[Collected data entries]
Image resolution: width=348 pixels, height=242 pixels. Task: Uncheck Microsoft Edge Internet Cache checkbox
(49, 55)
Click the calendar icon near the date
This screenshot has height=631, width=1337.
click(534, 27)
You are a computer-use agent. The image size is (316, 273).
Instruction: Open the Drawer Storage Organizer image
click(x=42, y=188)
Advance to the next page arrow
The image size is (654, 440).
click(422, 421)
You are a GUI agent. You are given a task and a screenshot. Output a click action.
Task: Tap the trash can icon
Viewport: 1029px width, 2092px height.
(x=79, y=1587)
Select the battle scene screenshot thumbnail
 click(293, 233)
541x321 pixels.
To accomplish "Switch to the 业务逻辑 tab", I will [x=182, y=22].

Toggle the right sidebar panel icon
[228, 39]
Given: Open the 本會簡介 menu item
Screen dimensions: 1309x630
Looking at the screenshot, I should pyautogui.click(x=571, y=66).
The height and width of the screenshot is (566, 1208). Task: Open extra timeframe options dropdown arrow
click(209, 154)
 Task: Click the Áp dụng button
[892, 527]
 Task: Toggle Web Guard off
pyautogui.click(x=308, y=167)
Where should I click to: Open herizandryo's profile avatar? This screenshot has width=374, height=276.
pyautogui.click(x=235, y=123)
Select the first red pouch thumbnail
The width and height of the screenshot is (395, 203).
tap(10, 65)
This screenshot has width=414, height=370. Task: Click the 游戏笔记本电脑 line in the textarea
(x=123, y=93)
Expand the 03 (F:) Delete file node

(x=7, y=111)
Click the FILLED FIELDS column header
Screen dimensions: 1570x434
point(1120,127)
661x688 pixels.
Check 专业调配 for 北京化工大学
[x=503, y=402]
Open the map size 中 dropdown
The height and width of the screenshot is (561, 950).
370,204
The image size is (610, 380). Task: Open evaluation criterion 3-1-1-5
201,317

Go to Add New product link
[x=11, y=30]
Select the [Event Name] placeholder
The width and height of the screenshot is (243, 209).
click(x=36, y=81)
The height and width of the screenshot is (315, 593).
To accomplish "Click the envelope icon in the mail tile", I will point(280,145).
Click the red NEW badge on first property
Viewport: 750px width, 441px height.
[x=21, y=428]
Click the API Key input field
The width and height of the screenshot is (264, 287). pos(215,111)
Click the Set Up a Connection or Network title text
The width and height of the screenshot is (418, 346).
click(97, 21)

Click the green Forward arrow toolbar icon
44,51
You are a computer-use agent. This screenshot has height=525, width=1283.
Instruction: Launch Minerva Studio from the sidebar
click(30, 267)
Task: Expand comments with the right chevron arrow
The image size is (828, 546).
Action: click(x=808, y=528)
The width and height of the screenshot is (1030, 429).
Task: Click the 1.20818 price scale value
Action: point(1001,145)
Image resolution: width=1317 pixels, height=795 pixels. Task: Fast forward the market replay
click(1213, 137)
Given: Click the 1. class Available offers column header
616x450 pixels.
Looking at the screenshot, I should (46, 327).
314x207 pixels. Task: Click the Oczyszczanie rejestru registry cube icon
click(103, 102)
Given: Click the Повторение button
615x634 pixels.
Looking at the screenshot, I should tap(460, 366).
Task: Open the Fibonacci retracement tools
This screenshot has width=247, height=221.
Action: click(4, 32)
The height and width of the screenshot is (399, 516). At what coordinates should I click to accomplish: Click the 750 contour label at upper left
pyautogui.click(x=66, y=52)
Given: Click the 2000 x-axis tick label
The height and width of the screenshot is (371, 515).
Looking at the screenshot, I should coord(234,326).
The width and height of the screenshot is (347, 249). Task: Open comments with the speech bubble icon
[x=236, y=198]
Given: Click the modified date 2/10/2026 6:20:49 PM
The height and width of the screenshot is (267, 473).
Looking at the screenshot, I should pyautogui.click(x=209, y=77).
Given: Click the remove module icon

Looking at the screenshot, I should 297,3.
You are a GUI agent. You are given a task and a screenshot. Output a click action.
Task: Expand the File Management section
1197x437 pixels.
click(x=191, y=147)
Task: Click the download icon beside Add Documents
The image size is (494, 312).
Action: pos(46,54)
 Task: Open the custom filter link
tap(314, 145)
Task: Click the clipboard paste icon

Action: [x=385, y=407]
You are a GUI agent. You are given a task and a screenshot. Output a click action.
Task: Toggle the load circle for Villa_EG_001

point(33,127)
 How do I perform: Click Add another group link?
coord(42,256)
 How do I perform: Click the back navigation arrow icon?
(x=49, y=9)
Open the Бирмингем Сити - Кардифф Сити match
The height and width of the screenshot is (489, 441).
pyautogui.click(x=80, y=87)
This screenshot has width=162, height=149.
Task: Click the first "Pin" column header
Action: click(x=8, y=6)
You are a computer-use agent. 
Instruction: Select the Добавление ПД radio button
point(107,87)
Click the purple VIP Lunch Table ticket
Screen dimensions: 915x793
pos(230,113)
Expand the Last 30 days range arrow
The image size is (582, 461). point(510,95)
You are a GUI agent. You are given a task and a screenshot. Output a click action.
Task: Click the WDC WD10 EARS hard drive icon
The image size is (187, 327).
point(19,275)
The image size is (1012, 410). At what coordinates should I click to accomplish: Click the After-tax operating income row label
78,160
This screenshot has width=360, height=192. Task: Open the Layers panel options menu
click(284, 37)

§ **What is being asked**
Write out the entries above once more, without altering anything.

§ **Written response**
Image resolution: width=348 pixels, height=242 pixels. Task: Uncheck Microsoft Edge Internet Cache checkbox
(49, 55)
Click the calendar icon near the date
This screenshot has height=631, width=1337.
click(534, 27)
You are a computer-use agent. The image size is (316, 273).
Instruction: Open the Drawer Storage Organizer image
click(x=42, y=188)
Advance to the next page arrow
The image size is (654, 440).
click(422, 421)
You are a GUI agent. You are given a task and a screenshot. Output a click action.
Task: Tap the trash can icon
Viewport: 1029px width, 2092px height.
(x=79, y=1587)
Select the battle scene screenshot thumbnail
 click(293, 233)
541x321 pixels.
To accomplish "Switch to the 业务逻辑 tab", I will [x=182, y=22].

Toggle the right sidebar panel icon
[228, 39]
Given: Open the 本會簡介 menu item
Screen dimensions: 1309x630
Looking at the screenshot, I should pyautogui.click(x=571, y=66).
The height and width of the screenshot is (566, 1208). Task: Open extra timeframe options dropdown arrow
click(209, 154)
 Task: Click the Áp dụng button
[892, 527]
 Task: Toggle Web Guard off
pyautogui.click(x=308, y=167)
Where should I click to: Open herizandryo's profile avatar? This screenshot has width=374, height=276.
pyautogui.click(x=235, y=123)
Select the first red pouch thumbnail
The width and height of the screenshot is (395, 203).
tap(10, 65)
This screenshot has width=414, height=370. Task: Click the 游戏笔记本电脑 line in the textarea
(x=123, y=93)
Expand the 03 (F:) Delete file node

(x=7, y=111)
Click the FILLED FIELDS column header
Screen dimensions: 1570x434
point(1120,127)
661x688 pixels.
Check 专业调配 for 北京化工大学
[x=503, y=402]
Open the map size 中 dropdown
The height and width of the screenshot is (561, 950).
370,204
The image size is (610, 380). Task: Open evaluation criterion 3-1-1-5
201,317

Go to Add New product link
[x=11, y=30]
Select the [Event Name] placeholder
The width and height of the screenshot is (243, 209).
click(x=36, y=81)
The height and width of the screenshot is (315, 593).
To accomplish "Click the envelope icon in the mail tile", I will point(280,145).
Click the red NEW badge on first property
Viewport: 750px width, 441px height.
[x=21, y=428]
Click the API Key input field
The width and height of the screenshot is (264, 287). pos(215,111)
Click the Set Up a Connection or Network title text
The width and height of the screenshot is (418, 346).
click(97, 21)

Click the green Forward arrow toolbar icon
44,51
You are a computer-use agent. This screenshot has height=525, width=1283.
Instruction: Launch Minerva Studio from the sidebar
click(30, 267)
Task: Expand comments with the right chevron arrow
The image size is (828, 546).
Action: click(x=808, y=528)
The width and height of the screenshot is (1030, 429).
Task: Click the 1.20818 price scale value
Action: point(1001,145)
Image resolution: width=1317 pixels, height=795 pixels. Task: Fast forward the market replay
click(1213, 137)
Given: Click the 1. class Available offers column header
616x450 pixels.
Looking at the screenshot, I should (46, 327).
314x207 pixels. Task: Click the Oczyszczanie rejestru registry cube icon
click(103, 102)
Given: Click the Повторение button
615x634 pixels.
Looking at the screenshot, I should tap(460, 366).
Task: Open the Fibonacci retracement tools
This screenshot has width=247, height=221.
Action: click(4, 32)
The height and width of the screenshot is (399, 516). At what coordinates should I click to accomplish: Click the 750 contour label at upper left
pyautogui.click(x=66, y=52)
Given: Click the 2000 x-axis tick label
The height and width of the screenshot is (371, 515).
Looking at the screenshot, I should coord(234,326).
The width and height of the screenshot is (347, 249). Task: Open comments with the speech bubble icon
[x=236, y=198]
Given: Click the modified date 2/10/2026 6:20:49 PM
The height and width of the screenshot is (267, 473).
Looking at the screenshot, I should pyautogui.click(x=209, y=77).
Given: Click the remove module icon

Looking at the screenshot, I should 297,3.
You are a GUI agent. You are given a task and a screenshot. Output a click action.
Task: Expand the File Management section
1197x437 pixels.
click(x=191, y=147)
Task: Click the download icon beside Add Documents
The image size is (494, 312).
Action: pos(46,54)
 Task: Open the custom filter link
tap(314, 145)
Task: Click the clipboard paste icon

Action: [x=385, y=407]
You are a GUI agent. You are given a task and a screenshot. Output a click action.
Task: Toggle the load circle for Villa_EG_001

point(33,127)
 How do I perform: Click Add another group link?
coord(42,256)
 How do I perform: Click the back navigation arrow icon?
(x=49, y=9)
Open the Бирмингем Сити - Кардифф Сити match
The height and width of the screenshot is (489, 441).
pyautogui.click(x=80, y=87)
This screenshot has width=162, height=149.
Task: Click the first "Pin" column header
Action: click(x=8, y=6)
You are a computer-use agent. 
Instruction: Select the Добавление ПД radio button
point(107,87)
Click the purple VIP Lunch Table ticket
Screen dimensions: 915x793
pos(230,113)
Expand the Last 30 days range arrow
The image size is (582, 461). point(510,95)
You are a GUI agent. You are given a task and a screenshot. Output a click action.
Task: Click the WDC WD10 EARS hard drive icon
The image size is (187, 327).
point(19,275)
The image size is (1012, 410). At what coordinates should I click to accomplish: Click the After-tax operating income row label
78,160
This screenshot has width=360, height=192. Task: Open the Layers panel options menu
click(284, 37)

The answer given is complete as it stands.